Our Director Candidates and the Company’s Decision to Force an Election Contest
It is wishful thinking to believe that simply adding two new members can change the insouciant culture that led to so many value-destructive missteps by this Board. We are disappointed they would choose to fight – rather than work cooperatively with – a major shareholder that is committed to realizing BBWI’s significant long-term potential. However, we suspect the same Board that made the decision to appoint Ms. Nash as Executive Chair and interim CEO, and the same Board that awarded her such an outrageous compensation package, would rather see these decisions swept under the rug by moving around some of the furniture.
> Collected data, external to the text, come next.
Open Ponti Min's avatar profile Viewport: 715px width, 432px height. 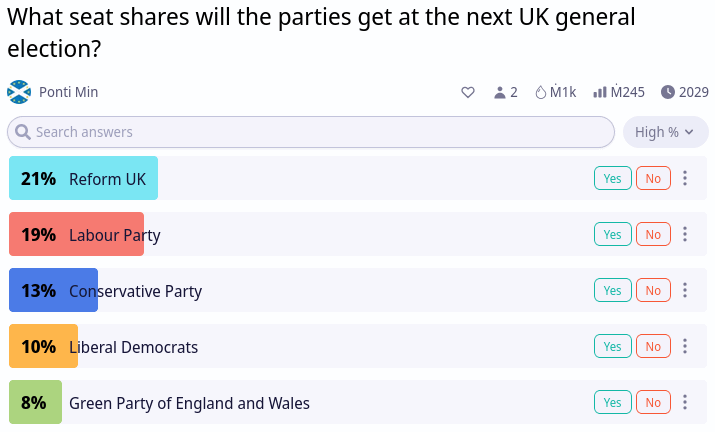tap(19, 92)
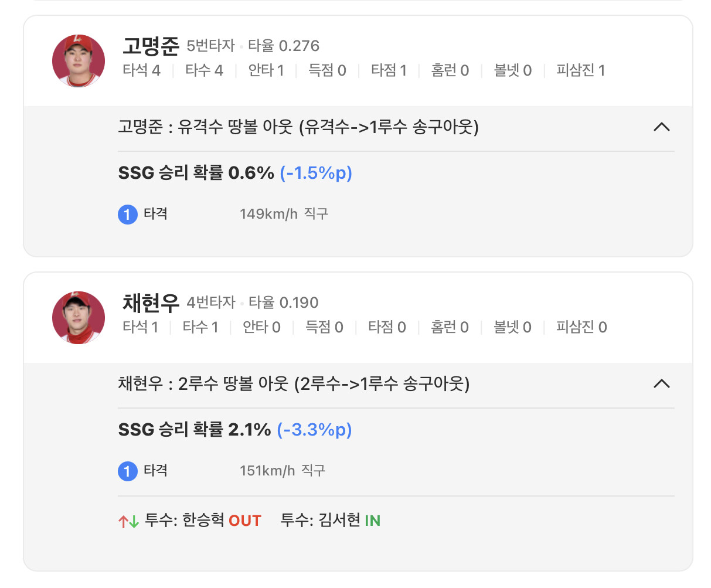This screenshot has height=588, width=711.
Task: Click 투수 한승혁 OUT substitution label
Action: (x=203, y=521)
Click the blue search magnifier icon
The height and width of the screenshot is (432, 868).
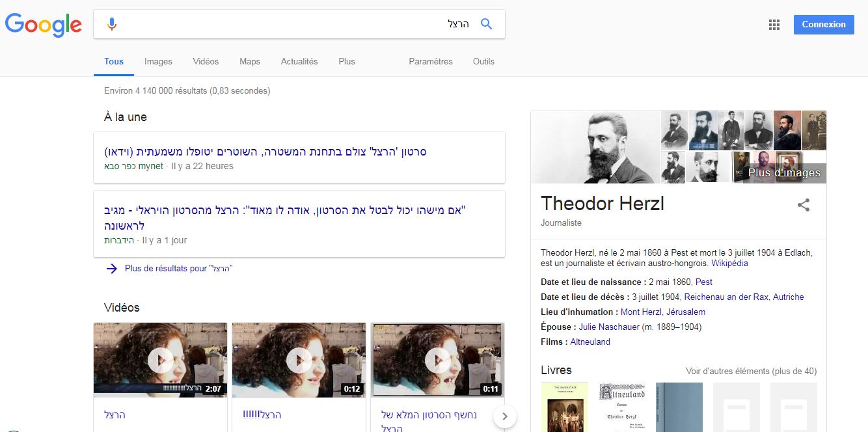(x=486, y=24)
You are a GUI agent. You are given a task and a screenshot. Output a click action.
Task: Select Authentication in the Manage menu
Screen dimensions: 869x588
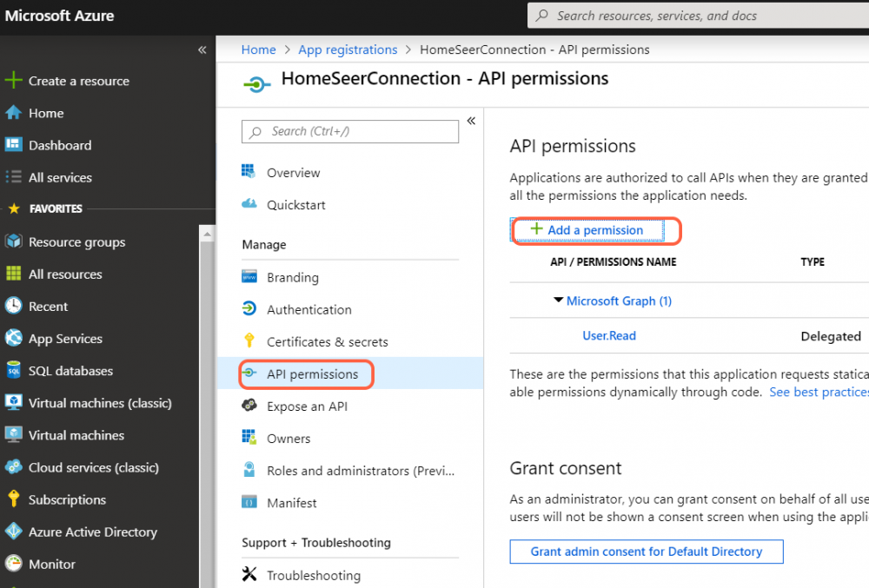coord(308,309)
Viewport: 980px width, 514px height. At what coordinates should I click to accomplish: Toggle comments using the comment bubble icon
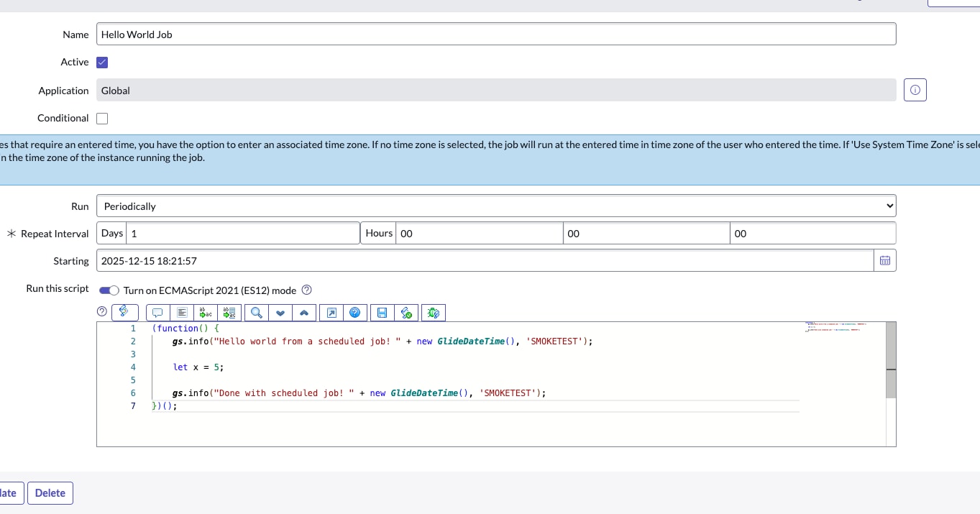(157, 312)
Although we always prefer to reach private resolutions that benefit all shareholders, it seems Ms. Nash and, presumably, the Board prefer to pursue a costly and distracting proxy contest to protect themselves. As fiduciaries, we have no choice but to put forth qualified director candidates and give our fellow shareholders the opportunity to elect directors who can hold the stewards of their capital responsible for the decisions they make. We believe that our slate will bring a breadth of talent to support long-term growth and sustained share price appreciation at Bath & Body Works.
Daniel S. Loeb
About Third Point LLC
Third Point LLC is an alternative investment firm managing $13 billion in assets for public institutions, private entities and qualified individual clients. The firm was founded in 1995 by Daniel S. Loeb, who serves as Chief Executive Officer and oversees its investment activity. Third Point employs an opportunistic, event-driven approach to investing globally in equity and credit securities.